NANO.IL.

Spontaneous and Directed Symmetry Breaking in the Formation of Chiral Nanocrystals

Uri Hananel School of Chemistry, Tel Aviv University, Tel Aviv, Israel

A possible route to biological homochirality is through chiral amplification of a randomly perturbed racemic mixture of chiral molecules or catalyst. Some models have suggested that such amplification occurred due to asymmetric discrimination of chiral biotic\prebiotic molecules when they adsorbed onto crystalline surfaces. While chiral amplification has been demonstrated on surfaces of both chiral and achiral crystals, the mechanism that would produce an enantiomeric imbalance in the chiral surfaces has not been addressed.

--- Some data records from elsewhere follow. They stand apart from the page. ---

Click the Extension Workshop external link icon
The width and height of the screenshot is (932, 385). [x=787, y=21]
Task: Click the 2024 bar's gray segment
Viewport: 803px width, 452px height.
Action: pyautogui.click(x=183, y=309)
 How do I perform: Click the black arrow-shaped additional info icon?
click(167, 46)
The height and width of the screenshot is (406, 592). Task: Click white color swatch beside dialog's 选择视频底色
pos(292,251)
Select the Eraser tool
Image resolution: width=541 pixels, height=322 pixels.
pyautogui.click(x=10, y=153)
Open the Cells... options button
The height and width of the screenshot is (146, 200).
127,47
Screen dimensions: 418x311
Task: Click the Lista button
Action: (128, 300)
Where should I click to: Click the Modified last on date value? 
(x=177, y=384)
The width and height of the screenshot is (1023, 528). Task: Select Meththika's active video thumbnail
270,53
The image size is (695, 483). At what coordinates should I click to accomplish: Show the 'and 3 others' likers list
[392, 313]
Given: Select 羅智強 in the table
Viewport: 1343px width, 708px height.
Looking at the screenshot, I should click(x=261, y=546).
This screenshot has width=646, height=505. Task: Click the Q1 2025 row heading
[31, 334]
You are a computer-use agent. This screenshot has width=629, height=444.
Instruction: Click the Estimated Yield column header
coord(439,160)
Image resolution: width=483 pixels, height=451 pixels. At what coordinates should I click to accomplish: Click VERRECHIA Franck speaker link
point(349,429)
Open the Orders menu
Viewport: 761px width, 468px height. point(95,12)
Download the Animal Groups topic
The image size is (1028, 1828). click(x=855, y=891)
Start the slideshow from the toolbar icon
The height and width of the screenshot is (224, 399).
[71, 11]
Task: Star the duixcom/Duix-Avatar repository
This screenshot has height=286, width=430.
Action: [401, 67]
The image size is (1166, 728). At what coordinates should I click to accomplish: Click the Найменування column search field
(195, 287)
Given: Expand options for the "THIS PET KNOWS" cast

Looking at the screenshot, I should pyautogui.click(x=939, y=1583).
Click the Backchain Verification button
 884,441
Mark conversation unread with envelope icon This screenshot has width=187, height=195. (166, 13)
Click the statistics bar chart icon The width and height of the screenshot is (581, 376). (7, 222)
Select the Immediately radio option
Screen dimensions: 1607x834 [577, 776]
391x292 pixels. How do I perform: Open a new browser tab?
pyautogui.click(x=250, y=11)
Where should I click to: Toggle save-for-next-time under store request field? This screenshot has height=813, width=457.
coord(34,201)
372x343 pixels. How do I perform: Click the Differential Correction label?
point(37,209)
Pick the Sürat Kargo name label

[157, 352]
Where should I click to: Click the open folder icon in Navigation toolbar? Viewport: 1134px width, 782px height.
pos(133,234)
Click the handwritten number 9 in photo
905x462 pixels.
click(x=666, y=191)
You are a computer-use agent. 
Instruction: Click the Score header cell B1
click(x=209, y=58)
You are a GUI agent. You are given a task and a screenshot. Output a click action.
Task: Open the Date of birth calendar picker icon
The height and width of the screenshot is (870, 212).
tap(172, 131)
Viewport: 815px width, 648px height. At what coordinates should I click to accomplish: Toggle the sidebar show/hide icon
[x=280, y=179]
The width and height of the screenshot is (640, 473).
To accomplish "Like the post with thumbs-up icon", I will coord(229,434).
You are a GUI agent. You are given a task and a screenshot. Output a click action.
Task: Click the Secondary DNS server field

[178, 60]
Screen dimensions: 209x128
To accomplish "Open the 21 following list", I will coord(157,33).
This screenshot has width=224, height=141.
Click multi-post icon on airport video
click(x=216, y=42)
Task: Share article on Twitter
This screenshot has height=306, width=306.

Here we report strong chiral amplification in the colloidal synthesis of intrinsically chiral lanthanide nanocrystals, quantitatively measured via the strong circularly polarized luminescence of the lanthanide ions within the nanocrystals. The amplification involves spontaneous symmetry breaking into either left- or right-handed nanocrystals below a critical temperature. Furthermore, chiral tartaric acid molecules in the solution act as an external “chiral field”, sensitively directing the amplified nanocrystal handedness through a discontinuous transition between right- and left-handed excess. These characteristics suggest a conceptual framework for chiral amplification, based on the statistical thermodynamics of critical phenomena, which we use to quantitatively account for the observations. Our results demonstrate how chiral minerals with high enantiomeric excess could have grown locally in a primordial racemic aqueous environment.